4. CO, AZ Health Information Exchanges plan to regional HIE
Health Current and the Colorado Regional Health Information Organization (CORHIO) are planning to join forces, connecting roughly 1,320 health care organizations between both states. The partnership would create the largest-scale regional health information exchange (HIE) in the western part of the country. A central aim of the move is to increase interoperability between the two states and boost the region’s patient data exchange services.
Melissa Kotrys, CEO of Health Current, and Morgan Honea, CEO of CORHIO, said HIEs are evolving to become regional health data utilities for their communities. Both HIEs are expecting the deal to become official following the settlement of a formal agreement.
5. Two recent interviews
In the last few weeks, I had the opportunity to host a few unique conversations that are unique to State of Reform, I think, and which are worth commending to you. You’ll see more conversations like this at our upcoming 2020 Arizona State of Reform Virtual Health Policy Conference. More on that next week…

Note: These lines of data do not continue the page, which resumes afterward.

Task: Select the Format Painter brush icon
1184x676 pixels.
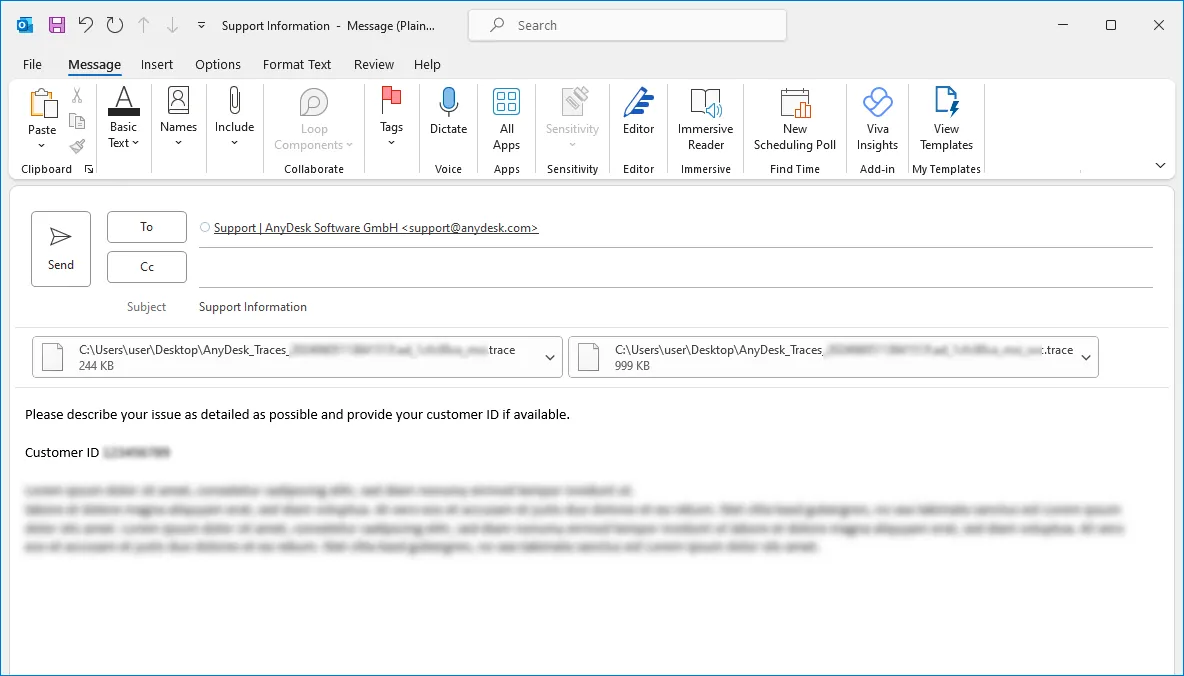Action: [77, 146]
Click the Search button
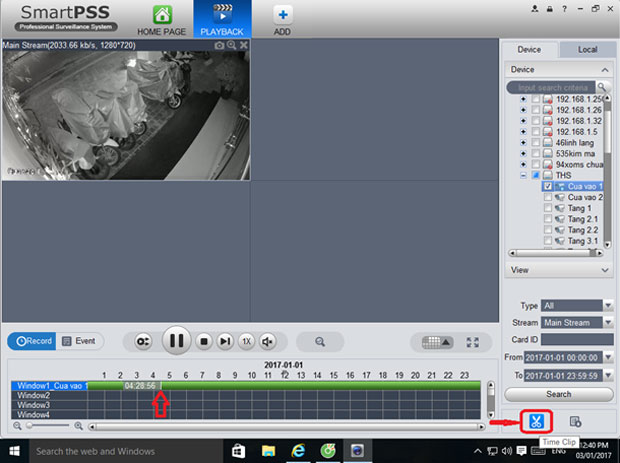Image resolution: width=620 pixels, height=463 pixels. (558, 394)
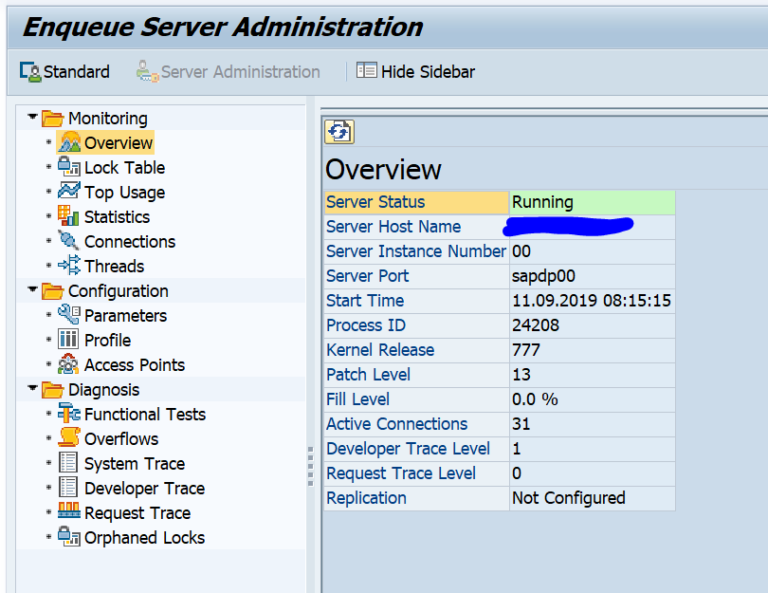Viewport: 768px width, 593px height.
Task: Select the Threads icon in Monitoring
Action: (x=69, y=266)
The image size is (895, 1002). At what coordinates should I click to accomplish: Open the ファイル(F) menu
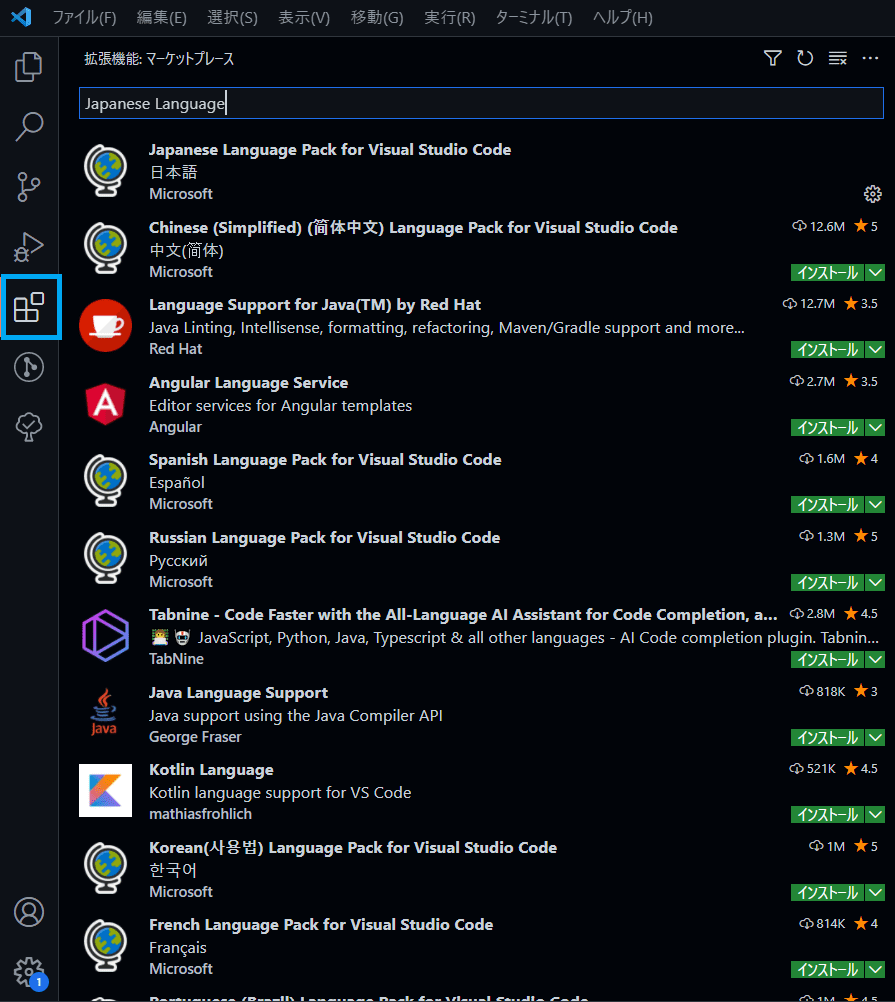click(x=84, y=18)
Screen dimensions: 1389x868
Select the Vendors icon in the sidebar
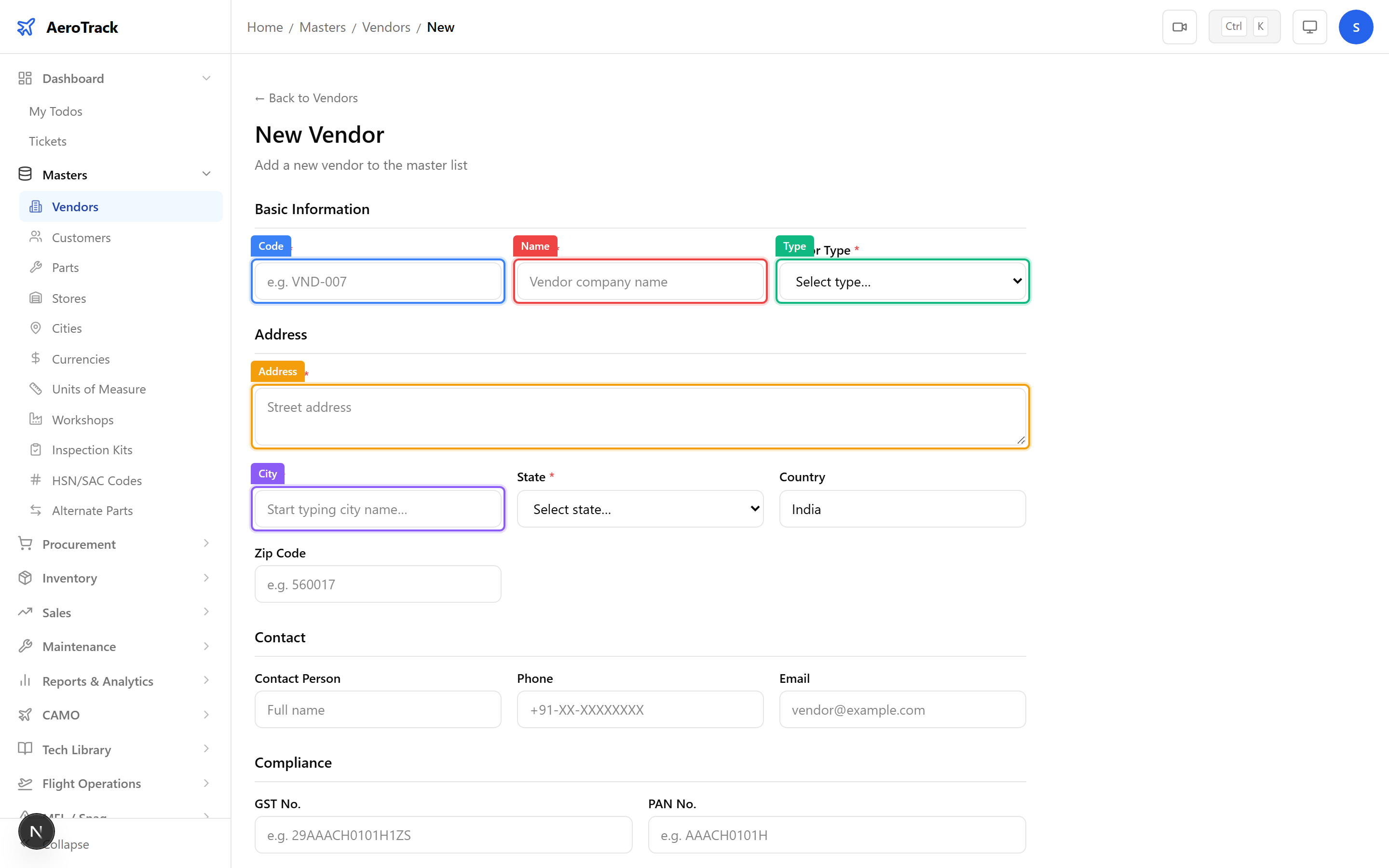tap(36, 207)
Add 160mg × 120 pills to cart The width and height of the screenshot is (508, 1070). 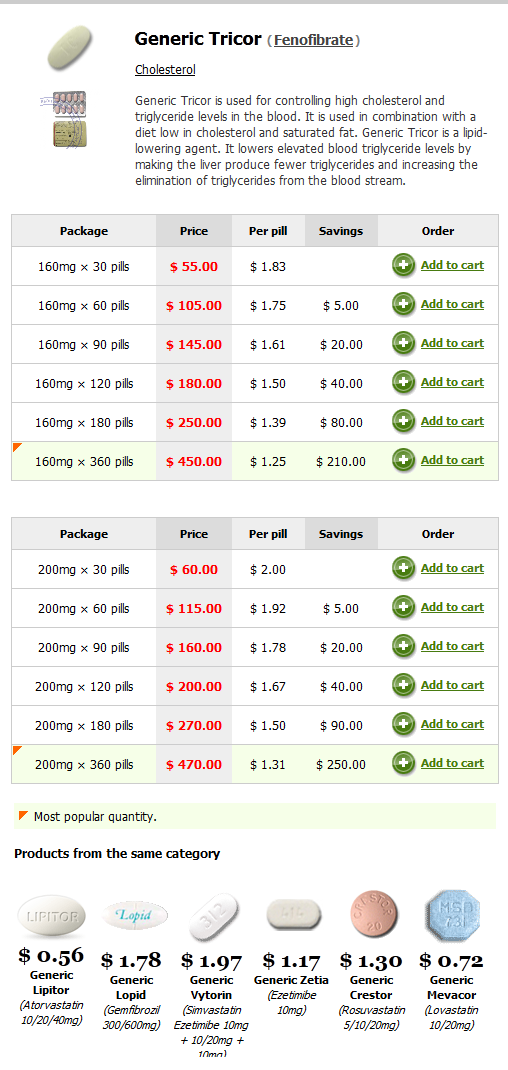(452, 382)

First, I interviewed US Senator Mitt Romney two weeks ago. We talked about where we might expect action in Congress on health policy (like surprise billing), and the challenge of working in Congress during such a polarizing time. Last week, I hosted an international conversation on the experience of COVID. That included leaders from London, Rome and Nairobi. Both are worth watching, if you’ve got some time to geek out with me.